## INFORMATION SHOWN
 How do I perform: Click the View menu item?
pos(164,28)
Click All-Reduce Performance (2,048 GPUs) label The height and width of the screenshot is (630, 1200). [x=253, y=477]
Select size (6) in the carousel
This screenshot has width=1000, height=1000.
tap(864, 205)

## EXERCISE PROMPT
Retype every record above exactly.

## EXERCISE RESPONSE
 How do I perform: Click the View menu item?
pos(164,28)
Click All-Reduce Performance (2,048 GPUs) label The height and width of the screenshot is (630, 1200). [x=253, y=477]
Select size (6) in the carousel
This screenshot has width=1000, height=1000.
tap(864, 205)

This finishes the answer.